You are viewing a plain text version of this content. The canonical link for it is here.
Posted to commits@impala.apache.org by ta...@apache.org on 2020/04/16 15:47:03 UTC
[impala] 04/04: IMPALA-9596: deflake test_tpch_mem_limit_single_node

This is an automated email from the ASF dual-hosted git repository.

tarmstrong pushed a commit to branch master
in repository https://gitbox.apache.org/repos/asf/impala.git

commit dc410a2cf47bcf06a0f4563d05a9d0a339af5fb2
Author: Tim Armstrong <ta...@cloudera.com>
AuthorDate: Thu Apr 9 16:11:42 2020 -0700

    IMPALA-9596: deflake test_tpch_mem_limit_single_node
    
    This changes the test to use a debug action instead of
    trying to hit the memory limit in the right spot, which
    has tended to be flaky.
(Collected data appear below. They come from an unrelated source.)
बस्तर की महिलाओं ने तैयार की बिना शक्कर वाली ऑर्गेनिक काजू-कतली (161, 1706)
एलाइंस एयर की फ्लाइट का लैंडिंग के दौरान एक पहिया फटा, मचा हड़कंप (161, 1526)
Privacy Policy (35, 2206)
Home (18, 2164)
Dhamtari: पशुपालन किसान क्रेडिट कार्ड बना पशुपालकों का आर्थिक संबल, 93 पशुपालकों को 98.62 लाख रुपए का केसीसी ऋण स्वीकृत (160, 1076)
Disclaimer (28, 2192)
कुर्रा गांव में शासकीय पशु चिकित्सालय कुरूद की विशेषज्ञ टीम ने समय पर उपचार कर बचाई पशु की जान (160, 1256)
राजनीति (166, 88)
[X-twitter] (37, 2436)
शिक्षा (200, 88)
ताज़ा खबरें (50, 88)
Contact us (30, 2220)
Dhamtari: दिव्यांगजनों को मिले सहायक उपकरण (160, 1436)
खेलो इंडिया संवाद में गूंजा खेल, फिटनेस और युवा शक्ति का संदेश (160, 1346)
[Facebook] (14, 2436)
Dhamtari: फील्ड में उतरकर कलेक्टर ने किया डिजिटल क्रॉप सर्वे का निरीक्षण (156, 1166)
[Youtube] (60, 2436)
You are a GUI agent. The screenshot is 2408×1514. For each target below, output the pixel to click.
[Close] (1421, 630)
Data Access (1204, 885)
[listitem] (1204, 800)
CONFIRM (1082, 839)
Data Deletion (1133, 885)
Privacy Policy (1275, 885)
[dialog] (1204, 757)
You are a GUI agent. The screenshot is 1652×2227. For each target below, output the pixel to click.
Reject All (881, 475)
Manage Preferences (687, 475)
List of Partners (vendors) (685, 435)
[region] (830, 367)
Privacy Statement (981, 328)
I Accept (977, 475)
This still exercises the error
    handling code in the scanner, which was the original
    point of the test (see IMPALA-2376).
    
    This revealed an actual bug in the ORC scanner, where
    it was not returning the error directly from
    AssembleCollection(). Before I fixed that, the scanner
    got stuck in an infinite loop when running the test.
    
    Change-Id: I4678963c264b7c15fbac6f71721162b38676aa21
    Reviewed-on: http://gerrit.cloudera.org:8080/15700
    Tested-by: Impala Public Jenkins <im...@cloudera.com>
    Reviewed-by: Gabor Kaszab <ga...@cloudera.com>
---
 be/src/exec/hdfs-orc-scanner.cc                    |  5 ++-
 be/src/runtime/collection-value-builder-test.cc    |  5 ++-
 be/src/runtime/collection-value-builder.h          | 12 ++++++-
 be/src/runtime/row-batch-serialize-test.cc         | 41 +++++++++++++---------
 .../QueryTest/nested-types-tpch-errors.test        | 17 +++++++++
 .../nested-types-tpch-mem-limit-single-node.test   | 18 ----------
 tests/query_test/test_nested_types.py              | 17 +++------
 7 files changed, 63 insertions(+), 52 deletions(-)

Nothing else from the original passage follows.